◆ Task instructions ◆
Repeat every record below exactly, but leave out any pictures.
Segment Open
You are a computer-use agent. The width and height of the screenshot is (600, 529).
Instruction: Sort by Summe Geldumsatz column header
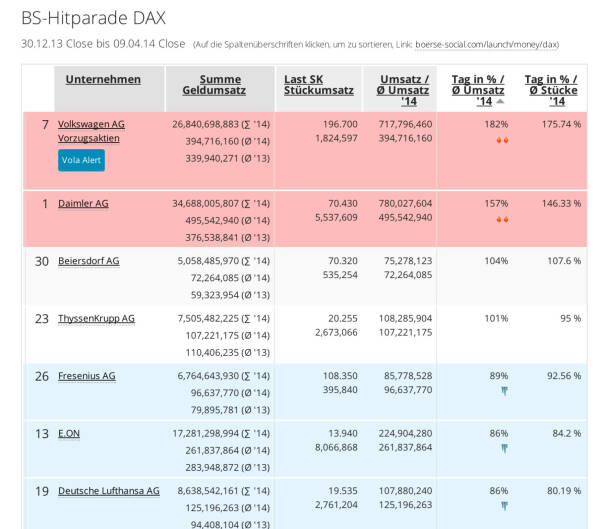point(219,85)
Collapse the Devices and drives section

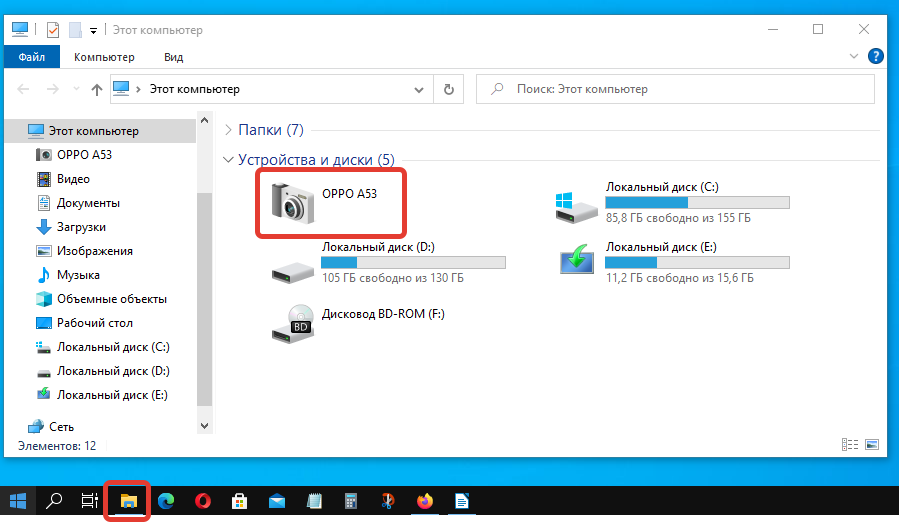click(229, 160)
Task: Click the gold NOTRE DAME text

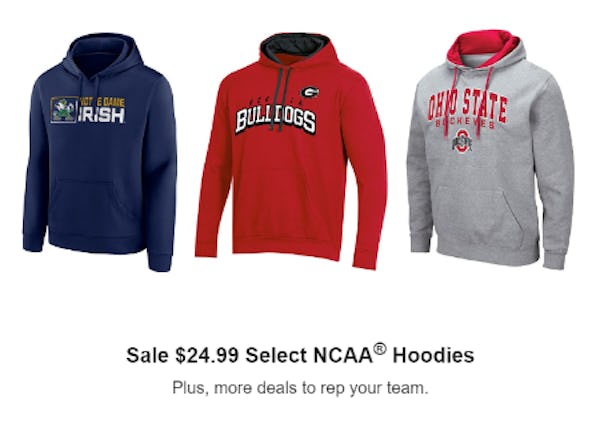Action: (102, 102)
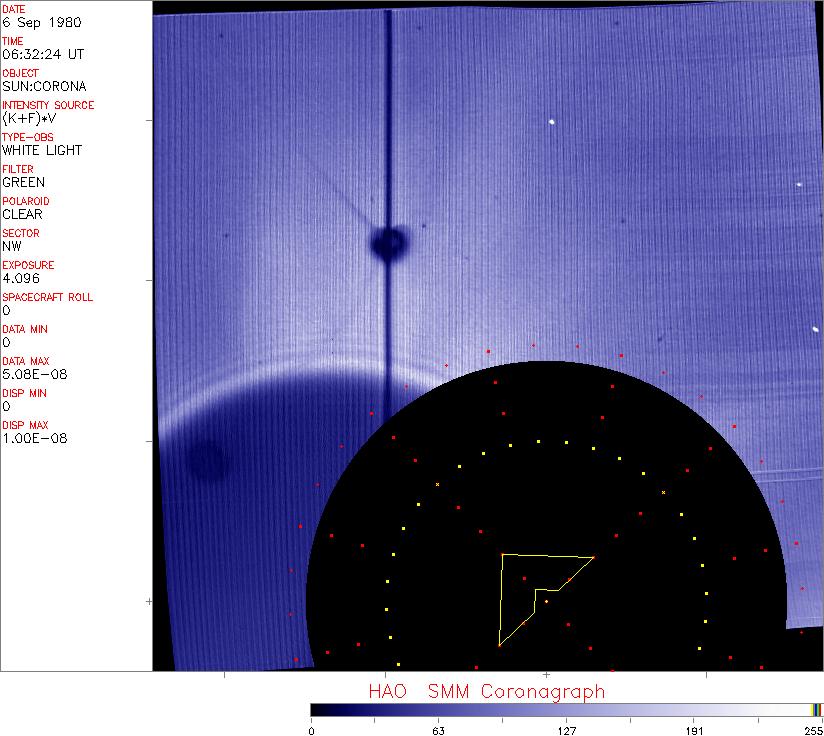This screenshot has width=824, height=736.
Task: Click the round dark spot at lower left of corona
Action: 208,461
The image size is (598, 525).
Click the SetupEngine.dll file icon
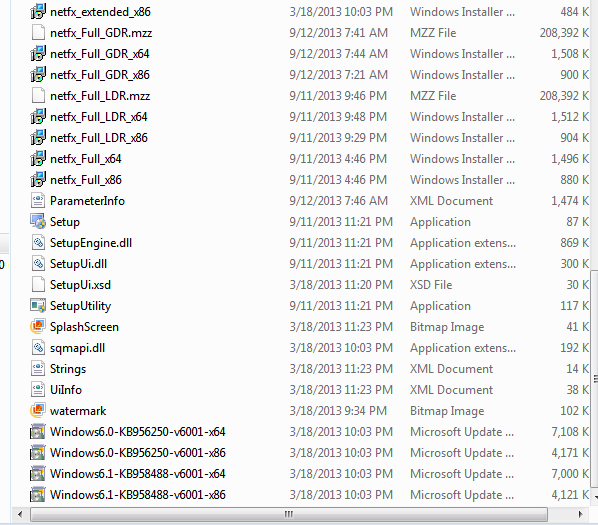pos(38,242)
Segment Closed
◆ Task solution ◆
You are a computer-use agent. The width and height of the screenshot is (600, 529).
Instruction: Sort by Summe Geldumsatz column header
point(219,85)
Collapse the Devices and drives section

click(229, 160)
Task: Click the gold NOTRE DAME text

Action: (102, 102)
This screenshot has width=824, height=736.
Task: Click the round dark spot at lower left of corona
Action: 208,461
The image size is (598, 525).
Click the SetupEngine.dll file icon
pos(38,242)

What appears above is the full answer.